» **Extract provided**
--------------------------------

Some 60 million Chinese will wake up newly exempt from income tax tomorrow morning, as the government tries to boost poorer peoples’ spending power and fuel sustainable economic growth.

Though a few top earners will pay more, almost everyone else will get a break, according to Finance Ministry calculations.

“This is good news for most people, especially low- and middle-income employees,” says Yi Xianrong, a finance expert at the China Academy of Social Sciences think tank.

The tax break offers consumers some relief in the face of high inflation, which was running at an annual rate of 6.5 percent last month and eating into family budgets.

The biggest beneficiaries will be those at the bottom of the tax scale. The lowest rung of the income-tax ladder has been raised from 2,000 renminbi ($313) per month to 3,500 RMB ($547). The average Chinese wage is around 3,000 RMB a month.

The tax reform, made more generous after a wave of online protest against earlier government proposals for stingier changes, means that only about 8 percent of Chinese will pay any income tax at all, according to Wang Jianfan, deputy director of the Finance Ministry’s tax policy department.

Like many developing countries, China relies very little on hard-to-collect income tax for its revenue. Last year it raised only 6.6 percent of its taxes from personal income. Instead, the government goes after the business sector, which is easier to monitor.

--------------------------------

» **Source excerpt**
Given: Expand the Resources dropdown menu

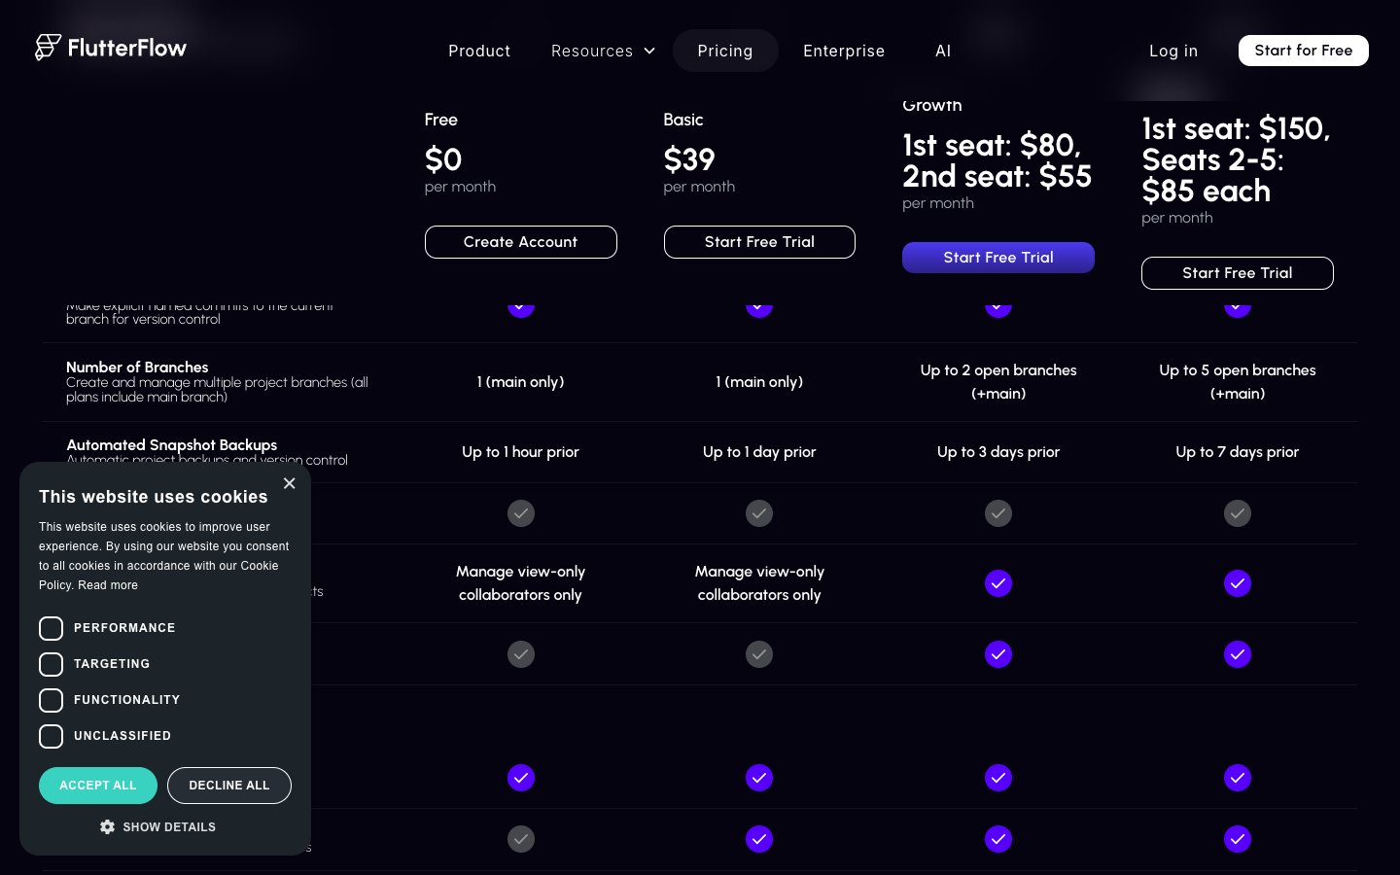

--------------------------------

» **Requirements**
[A] In the article on China's income-tax change, translate this sentence into Spanish: "Though a few top earners will pay more, almost everyone else will get a break, according to Finance Ministry calculations."
[B] Extend the article on China's income-tax change, picking up right after its final sentence.

» **Outputs**
[A] Aunque unos pocos de los que más ganan pagarán más, casi todos los demás obtendrán un alivio, según los cálculos del Ministerio de Finanzas.

[B]
Raising the income tax threshold will cost the government 160 billion RMB ($25 billion) in lost revenue, according to the Finance Ministry, but this is “no big deal” for Chinese public finances, according to Arthur Kroeber, head of the Beijing-based Dragonomics economic consultancy.

“Fundamentally, China’s fiscal conditions are very strong”, Mr. Kroeber says, pointing to government estimates of a budget deficit below 2 percent this year.

What the government gets for its $25 billion, says Dr. Yi, is goodwill at a time when ordinary people are grumbling increasingly loudly about rocketing food prices. “If people’s purchasing power goes up, that is good for social stability,” Yi says.

Household income has been falling as a share of GDP, relative to corporate and government revenues, for several years, but the new tax breaks are unlikely to reverse that trend because income tax plays such a minor role in China’s economy.

“If the government wants to redistribute income from the corporate to the household sector, tax policy is not going to do the trick,” warns Kroeber.